单核苷酸多态性(SNP)检测服务

SNP检测

单核苷酸多态性(single nucleotide polymorphism，SNP),主要是指在基因组水平上由单个核苷酸的变异所引起的DNA序列多态性。它是人类可遗传的变异中zei常见的一种。占所有已知多态性的90%以上。SNP在人类基因组中广泛存在，平均每500～1000个碱基对中就有1个，估计其总数可达300万个甚至更多,SNP也成为第三代遗传标志,人体许多表型差异、对药物或疾病的易感性等等都可能与SNP有关, 例如癌症，糖尿病等疾病，特别是近年来对Y染色体SNP的分析，使得在人类进化、人类种群的演化和迁徙领域取得了一系列重要成果。

1.  荧光定量PCR平台SNP检测原理：

荧光定量PCR是( realtime fluores-cence quantitative PCR，RTFQ PCR) 是由美国Applied Biosystems 公司推出的一种新定量试验技术，它是通过荧光染料或荧光标记的特异性的探针，对PCR产物进行标记跟踪，实时在线***反应过程，结合相应的软件可以对产物进行分析，计算待测样品模板的初始浓度等信息，7900是ABI公司zei新的高通量实时定量PCR系统，可兼容96/384孔板和TaqMan低密度芯片，满足从中通量到高通量的基因表达定量和SNP多态性实验的需求。

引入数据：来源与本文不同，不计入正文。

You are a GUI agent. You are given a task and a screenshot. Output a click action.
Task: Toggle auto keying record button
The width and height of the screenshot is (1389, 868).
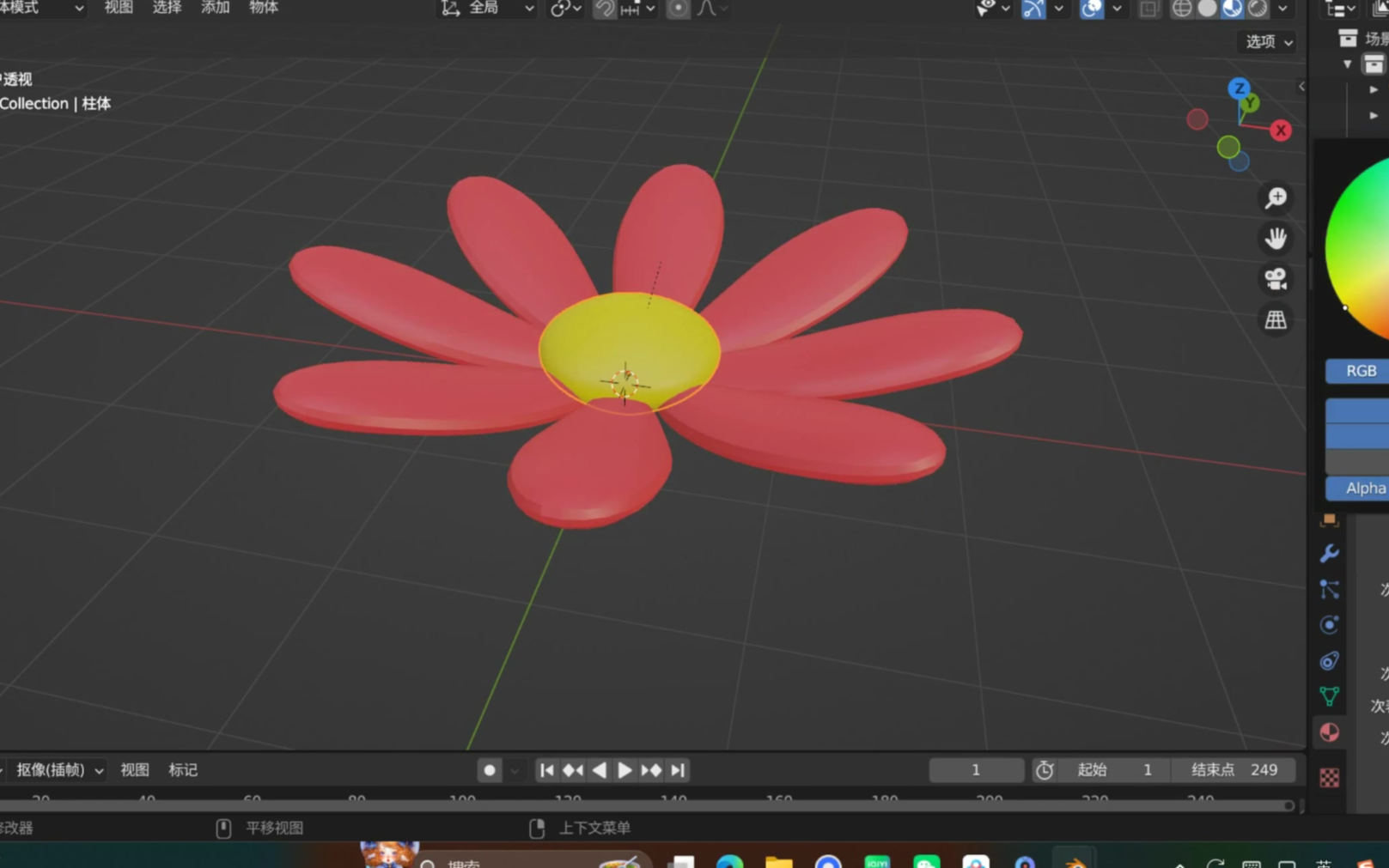[x=489, y=770]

PCR扩增时在加入一对引物的同时加入一个特异性的荧光探针，该探针为一寡核苷酸，两端分别标记一个报告荧光基团和一个淬灭荧光基团。探针完整时，报告基团发射的荧光信号被淬灭基团吸收；刚开始时, 探针结合在DNA任意一条单链上;PCR扩增时，Taq酶的5’端－3’端外切酶活性将探针酶切降解，使报告荧光基团和淬灭荧光基团分离，从而荧光监测系统可接收到荧光信号，即每扩增一条DNA链，就有一个荧光分子形成，实现了荧光信号的累积与PCR产物形成完全同步，应用一对双标记Taqman探针，分别针对双等位SNP的不同基因型，只有完全匹配的探针扩增出各自对应的基因型；用两种荧光染料Fam，Hex（Vic）分别标记这两种探针，从而在一次PCR反应中完成对单个SNP位点的基因型判定。

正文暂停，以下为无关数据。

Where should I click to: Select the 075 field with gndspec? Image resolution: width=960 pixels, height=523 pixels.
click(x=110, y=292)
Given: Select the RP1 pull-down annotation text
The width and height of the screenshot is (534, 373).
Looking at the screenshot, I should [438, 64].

2. MassARRAY飞行时间质谱平台SNP检测原理：

MassARRAY™时间飞行质谱生物芯片系统由专业生产生物芯片系统用于遗传突变及SNP领域研究的美国Sequenom公司开发，是目前唯一采用质谱法直接检测SNP的设备。该系统的突出特点是能以极高的精确度快速进行基因型识别，直接测出带有SNP或其他突变的目标DNA。MassARRAY™系统反应体系为非杂交依赖性，不存在潜在的杂交错配干扰，不需要各种标记物，全自动分析。这套系统及时提供了大规模、高能量检测SNP的技术平台，在当前医学疾病基因组疾病机制研究迅猛发展的背景下，其为寻找与致病机制相关的药物靶点提供线索。

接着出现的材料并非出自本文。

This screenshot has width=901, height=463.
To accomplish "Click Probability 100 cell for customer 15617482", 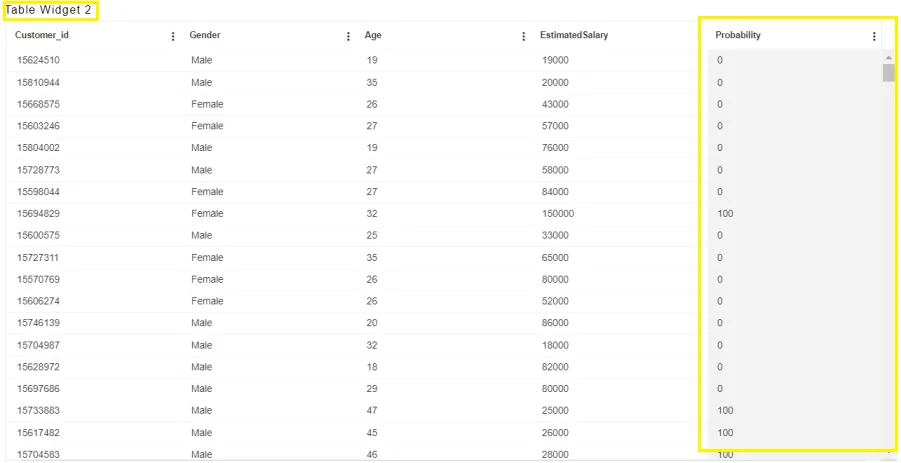I will point(725,433).
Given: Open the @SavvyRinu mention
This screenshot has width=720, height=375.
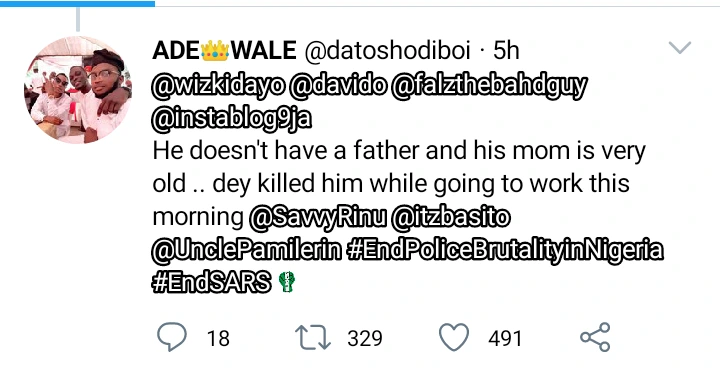Looking at the screenshot, I should (318, 218).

我们的质谱是Maldi-Tof质谱，全称是基质辅助激光解吸电离飞行时间质谱。其主要过程是，PCR扩增后的产物，加入SNP序列特异延伸引物，在 SNP 位点上，延伸 1个碱基。然后将制备的样品分析物与芯片基质共结晶，将该晶体放入质谱仪的真空管 , 而后用瞬时纳秒 (10-9s) 强激光激发，由于基质分子经辐射所吸收的能量，导致能量蓄积并迅速产热，从而使基质晶体升华，核酸分子就会解吸附并转变为亚稳态离子，产生的离子多为单电荷离子，这些单电荷离子在加速电场中获得相同的动能，进而在非电场漂移区内按照其质荷比率加以分离，在真空小管中飞行到达检测器。MALDI产生的离子常用飞行时间（Time-of-Flight,TOF）检测器来检测，不同分子量的分子飞行时间也不同，分子量越大飞行时间越长，根据飞行时间进而判断分子量大小。通过对物质的分子量进行检测，达到区分、鉴别物质的目的。

SNP是指在基因组上单个核苷酸的变异。不同的核苷酸之间存在分子量差异，通过实验将差异放大和转化，然后通过质谱仪进行检测,从而确定其碱基类型。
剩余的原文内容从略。